Gloucester Times – By Richard Gaines
http://www.gloucestertimes.com/local/x1527123018/Bluefin-tuna-central

Bluefin Tuna Central

With its in- and offshore waters a cavorting grounds for the noble, mysterious and highly migratory bluefin tuna, the port of Gloucester has long been a haunt of bluefin fishermen, blue fin buyers and exporters.

Now, thanks to a partnership between the state Division of Marine Fisheries and the University of Massachusetts at Amherst, the old research station at Hodgkins Cove in Bay View — once the site of the loading dock for shipping Gloucester granite, and more recently a UMass seafood research laboratory — is about to become the new, permanent home of a small but globally influential research laboratory dedicated to the study of bluefin tuna and other long- distance marine travelers.

“It’s just such a perfect fit on so many levels,” said Paul Fisette, chairman of the UMass Department of Environmental Conservation.

================

:: PARTS OF THE EXERCISE ::
1 – In the Bluefin Tuna Central article, what position does Paul Fisette hold?
2 – Rewrite the part of the Bluefin Tuna Central article that opens with the words containing "With its in- and" and closes with "buyers and exporters.", substituting "majestic" for "noble".
The listing that follows has no connection to the Bluefin Tuna Central article.

:: GIVEN DATA ::

================

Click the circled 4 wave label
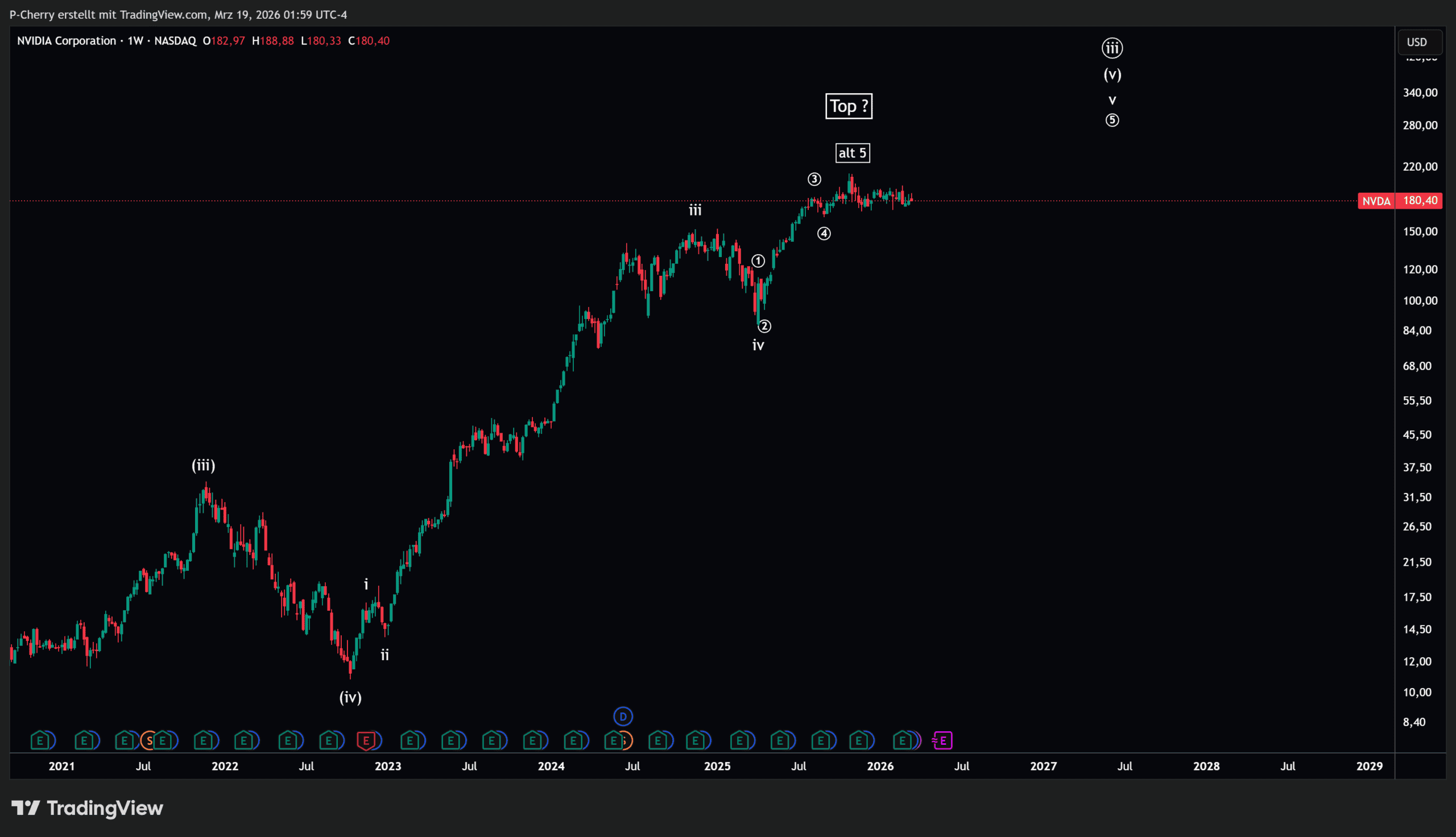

================

:: RESULTS OF THE TASKS ::
1 – He is chairman of the UMass Department of Environmental Conservation.

2 –
With its in- and offshore waters a cavorting grounds for the majestic, mysterious and highly migratory bluefin tuna, the port of Gloucester has long been a haunt of bluefin fishermen, blue fin buyers and exporters.